## What to do
Here are some entries. Print them exactly as they are.

## Dataset entries
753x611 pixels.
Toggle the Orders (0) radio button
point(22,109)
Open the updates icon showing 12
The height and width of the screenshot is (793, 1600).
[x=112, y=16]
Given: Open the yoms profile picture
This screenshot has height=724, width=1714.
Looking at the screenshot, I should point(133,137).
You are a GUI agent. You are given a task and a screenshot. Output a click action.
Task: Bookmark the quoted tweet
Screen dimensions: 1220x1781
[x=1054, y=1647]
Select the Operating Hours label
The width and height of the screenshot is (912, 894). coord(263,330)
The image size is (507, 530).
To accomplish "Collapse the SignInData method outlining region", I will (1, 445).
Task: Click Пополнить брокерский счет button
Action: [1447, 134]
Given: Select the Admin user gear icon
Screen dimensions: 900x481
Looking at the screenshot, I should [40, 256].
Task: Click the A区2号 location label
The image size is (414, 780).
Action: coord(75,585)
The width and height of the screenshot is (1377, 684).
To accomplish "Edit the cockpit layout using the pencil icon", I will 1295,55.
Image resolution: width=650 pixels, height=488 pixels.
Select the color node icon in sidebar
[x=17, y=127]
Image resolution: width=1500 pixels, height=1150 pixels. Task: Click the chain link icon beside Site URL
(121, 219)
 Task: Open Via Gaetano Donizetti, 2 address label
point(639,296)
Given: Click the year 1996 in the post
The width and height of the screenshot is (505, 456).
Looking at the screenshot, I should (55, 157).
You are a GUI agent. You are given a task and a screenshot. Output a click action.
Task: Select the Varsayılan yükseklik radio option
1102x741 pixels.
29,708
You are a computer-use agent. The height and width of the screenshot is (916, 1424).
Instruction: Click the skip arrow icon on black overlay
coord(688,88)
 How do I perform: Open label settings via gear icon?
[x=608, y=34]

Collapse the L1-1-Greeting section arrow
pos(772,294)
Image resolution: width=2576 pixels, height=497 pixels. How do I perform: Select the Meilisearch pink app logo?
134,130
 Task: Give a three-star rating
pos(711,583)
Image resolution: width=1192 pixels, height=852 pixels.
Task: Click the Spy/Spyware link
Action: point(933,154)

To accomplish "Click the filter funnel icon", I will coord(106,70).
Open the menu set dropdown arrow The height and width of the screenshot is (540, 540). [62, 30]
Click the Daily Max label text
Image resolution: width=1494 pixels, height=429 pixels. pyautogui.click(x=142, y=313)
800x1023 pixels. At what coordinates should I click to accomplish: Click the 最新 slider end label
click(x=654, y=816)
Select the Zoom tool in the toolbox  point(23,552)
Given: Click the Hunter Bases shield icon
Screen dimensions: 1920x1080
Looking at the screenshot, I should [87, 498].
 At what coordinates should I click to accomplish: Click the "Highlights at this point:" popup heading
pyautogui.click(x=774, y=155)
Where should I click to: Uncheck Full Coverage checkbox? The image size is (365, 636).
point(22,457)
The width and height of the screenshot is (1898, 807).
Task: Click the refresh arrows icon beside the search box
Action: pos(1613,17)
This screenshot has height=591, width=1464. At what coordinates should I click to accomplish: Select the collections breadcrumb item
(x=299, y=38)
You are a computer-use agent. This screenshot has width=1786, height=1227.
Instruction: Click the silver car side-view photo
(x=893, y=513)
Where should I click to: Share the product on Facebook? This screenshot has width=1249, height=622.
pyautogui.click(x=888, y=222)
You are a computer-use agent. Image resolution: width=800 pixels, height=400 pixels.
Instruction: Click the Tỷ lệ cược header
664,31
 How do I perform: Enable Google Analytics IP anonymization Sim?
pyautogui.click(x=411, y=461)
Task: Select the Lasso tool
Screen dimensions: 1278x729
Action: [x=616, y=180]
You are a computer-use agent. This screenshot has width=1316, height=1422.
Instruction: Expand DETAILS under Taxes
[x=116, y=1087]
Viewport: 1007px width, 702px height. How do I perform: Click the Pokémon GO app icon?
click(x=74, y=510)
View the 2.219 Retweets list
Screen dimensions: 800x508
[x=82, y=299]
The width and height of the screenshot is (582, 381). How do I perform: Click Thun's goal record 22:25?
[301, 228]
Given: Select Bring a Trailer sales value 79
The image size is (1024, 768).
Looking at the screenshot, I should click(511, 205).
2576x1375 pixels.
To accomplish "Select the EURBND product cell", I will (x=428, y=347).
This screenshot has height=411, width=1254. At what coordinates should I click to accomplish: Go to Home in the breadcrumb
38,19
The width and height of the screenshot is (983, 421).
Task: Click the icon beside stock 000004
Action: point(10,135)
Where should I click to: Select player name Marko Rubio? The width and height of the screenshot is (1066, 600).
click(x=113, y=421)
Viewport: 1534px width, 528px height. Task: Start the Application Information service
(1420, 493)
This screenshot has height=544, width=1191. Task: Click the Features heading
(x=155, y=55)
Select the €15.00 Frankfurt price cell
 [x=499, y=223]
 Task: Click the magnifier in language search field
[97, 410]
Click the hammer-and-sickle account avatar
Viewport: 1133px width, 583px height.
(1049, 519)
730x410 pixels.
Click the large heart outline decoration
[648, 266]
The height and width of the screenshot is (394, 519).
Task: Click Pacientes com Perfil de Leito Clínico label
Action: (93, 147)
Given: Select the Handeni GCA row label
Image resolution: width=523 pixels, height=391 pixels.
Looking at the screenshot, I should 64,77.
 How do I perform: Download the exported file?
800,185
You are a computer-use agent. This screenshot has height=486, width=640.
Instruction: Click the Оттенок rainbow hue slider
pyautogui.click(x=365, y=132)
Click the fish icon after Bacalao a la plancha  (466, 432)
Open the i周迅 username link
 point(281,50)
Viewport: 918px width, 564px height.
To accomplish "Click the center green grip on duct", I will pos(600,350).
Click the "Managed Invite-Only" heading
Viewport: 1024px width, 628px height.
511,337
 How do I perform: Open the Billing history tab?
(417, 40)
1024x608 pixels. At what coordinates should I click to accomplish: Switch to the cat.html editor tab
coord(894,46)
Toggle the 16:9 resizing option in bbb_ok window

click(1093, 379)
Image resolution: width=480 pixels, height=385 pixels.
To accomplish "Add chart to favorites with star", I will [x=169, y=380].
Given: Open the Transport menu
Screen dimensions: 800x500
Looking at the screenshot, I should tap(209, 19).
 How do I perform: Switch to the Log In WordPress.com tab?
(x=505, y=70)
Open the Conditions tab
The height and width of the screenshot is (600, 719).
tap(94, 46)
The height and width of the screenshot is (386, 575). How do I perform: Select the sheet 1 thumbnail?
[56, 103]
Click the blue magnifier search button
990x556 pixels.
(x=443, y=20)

## Expected output
753x611 pixels.
Toggle the Orders (0) radio button
point(22,109)
Open the updates icon showing 12
The height and width of the screenshot is (793, 1600).
[x=112, y=16]
Given: Open the yoms profile picture
This screenshot has height=724, width=1714.
Looking at the screenshot, I should point(133,137).
You are a GUI agent. You are given a task and a screenshot. Output a click action.
Task: Bookmark the quoted tweet
Screen dimensions: 1220x1781
[x=1054, y=1647]
Select the Operating Hours label
The width and height of the screenshot is (912, 894). coord(263,330)
The image size is (507, 530).
To accomplish "Collapse the SignInData method outlining region", I will (1, 445).
Task: Click Пополнить брокерский счет button
Action: [1447, 134]
Given: Select the Admin user gear icon
Screen dimensions: 900x481
Looking at the screenshot, I should [40, 256].
Task: Click the A区2号 location label
The image size is (414, 780).
Action: coord(75,585)
The width and height of the screenshot is (1377, 684).
To accomplish "Edit the cockpit layout using the pencil icon", I will 1295,55.
Image resolution: width=650 pixels, height=488 pixels.
Select the color node icon in sidebar
[x=17, y=127]
Image resolution: width=1500 pixels, height=1150 pixels. Task: Click the chain link icon beside Site URL
(121, 219)
 Task: Open Via Gaetano Donizetti, 2 address label
point(639,296)
Given: Click the year 1996 in the post
The width and height of the screenshot is (505, 456).
Looking at the screenshot, I should (55, 157).
You are a GUI agent. You are given a task and a screenshot. Output a click action.
Task: Select the Varsayılan yükseklik radio option
1102x741 pixels.
29,708
You are a computer-use agent. The height and width of the screenshot is (916, 1424).
Instruction: Click the skip arrow icon on black overlay
coord(688,88)
 How do I perform: Open label settings via gear icon?
[x=608, y=34]

Collapse the L1-1-Greeting section arrow
pos(772,294)
Image resolution: width=2576 pixels, height=497 pixels. How do I perform: Select the Meilisearch pink app logo?
134,130
 Task: Give a three-star rating
pos(711,583)
Image resolution: width=1192 pixels, height=852 pixels.
Task: Click the Spy/Spyware link
Action: point(933,154)

To accomplish "Click the filter funnel icon", I will coord(106,70).
Open the menu set dropdown arrow The height and width of the screenshot is (540, 540). [62, 30]
Click the Daily Max label text
Image resolution: width=1494 pixels, height=429 pixels. pyautogui.click(x=142, y=313)
800x1023 pixels. At what coordinates should I click to accomplish: Click the 最新 slider end label
click(x=654, y=816)
Select the Zoom tool in the toolbox  point(23,552)
Given: Click the Hunter Bases shield icon
Screen dimensions: 1920x1080
Looking at the screenshot, I should [87, 498].
 At what coordinates should I click to accomplish: Click the "Highlights at this point:" popup heading
pyautogui.click(x=774, y=155)
Where should I click to: Uncheck Full Coverage checkbox? The image size is (365, 636).
point(22,457)
The width and height of the screenshot is (1898, 807).
Task: Click the refresh arrows icon beside the search box
Action: pos(1613,17)
This screenshot has height=591, width=1464. At what coordinates should I click to accomplish: Select the collections breadcrumb item
(x=299, y=38)
You are a computer-use agent. This screenshot has width=1786, height=1227.
Instruction: Click the silver car side-view photo
(x=893, y=513)
Where should I click to: Share the product on Facebook? This screenshot has width=1249, height=622.
pyautogui.click(x=888, y=222)
You are a computer-use agent. Image resolution: width=800 pixels, height=400 pixels.
Instruction: Click the Tỷ lệ cược header
664,31
 How do I perform: Enable Google Analytics IP anonymization Sim?
pyautogui.click(x=411, y=461)
Task: Select the Lasso tool
Screen dimensions: 1278x729
Action: [x=616, y=180]
You are a computer-use agent. This screenshot has width=1316, height=1422.
Instruction: Expand DETAILS under Taxes
[x=116, y=1087]
Viewport: 1007px width, 702px height. How do I perform: Click the Pokémon GO app icon?
click(x=74, y=510)
View the 2.219 Retweets list
Screen dimensions: 800x508
[x=82, y=299]
The width and height of the screenshot is (582, 381). How do I perform: Click Thun's goal record 22:25?
[301, 228]
Given: Select Bring a Trailer sales value 79
The image size is (1024, 768).
Looking at the screenshot, I should click(511, 205).
2576x1375 pixels.
To accomplish "Select the EURBND product cell", I will (x=428, y=347).
This screenshot has height=411, width=1254. At what coordinates should I click to accomplish: Go to Home in the breadcrumb
38,19
The width and height of the screenshot is (983, 421).
Task: Click the icon beside stock 000004
Action: point(10,135)
Where should I click to: Select player name Marko Rubio? The width and height of the screenshot is (1066, 600).
click(x=113, y=421)
Viewport: 1534px width, 528px height. Task: Start the Application Information service
(1420, 493)
This screenshot has height=544, width=1191. Task: Click the Features heading
(x=155, y=55)
Select the €15.00 Frankfurt price cell
 [x=499, y=223]
 Task: Click the magnifier in language search field
[97, 410]
Click the hammer-and-sickle account avatar
Viewport: 1133px width, 583px height.
(1049, 519)
730x410 pixels.
Click the large heart outline decoration
[648, 266]
The height and width of the screenshot is (394, 519).
Task: Click Pacientes com Perfil de Leito Clínico label
Action: (93, 147)
Given: Select the Handeni GCA row label
Image resolution: width=523 pixels, height=391 pixels.
Looking at the screenshot, I should 64,77.
 How do I perform: Download the exported file?
800,185
You are a computer-use agent. This screenshot has height=486, width=640.
Instruction: Click the Оттенок rainbow hue slider
pyautogui.click(x=365, y=132)
Click the fish icon after Bacalao a la plancha  (466, 432)
Open the i周迅 username link
 point(281,50)
Viewport: 918px width, 564px height.
To accomplish "Click the center green grip on duct", I will pos(600,350).
Click the "Managed Invite-Only" heading
Viewport: 1024px width, 628px height.
511,337
 How do I perform: Open the Billing history tab?
(417, 40)
1024x608 pixels. At what coordinates should I click to accomplish: Switch to the cat.html editor tab
coord(894,46)
Toggle the 16:9 resizing option in bbb_ok window

click(1093, 379)
Image resolution: width=480 pixels, height=385 pixels.
To accomplish "Add chart to favorites with star", I will [x=169, y=380].
Given: Open the Transport menu
Screen dimensions: 800x500
Looking at the screenshot, I should tap(209, 19).
 How do I perform: Switch to the Log In WordPress.com tab?
(x=505, y=70)
Open the Conditions tab
The height and width of the screenshot is (600, 719).
tap(94, 46)
The height and width of the screenshot is (386, 575). How do I perform: Select the sheet 1 thumbnail?
[56, 103]
Click the blue magnifier search button
990x556 pixels.
(x=443, y=20)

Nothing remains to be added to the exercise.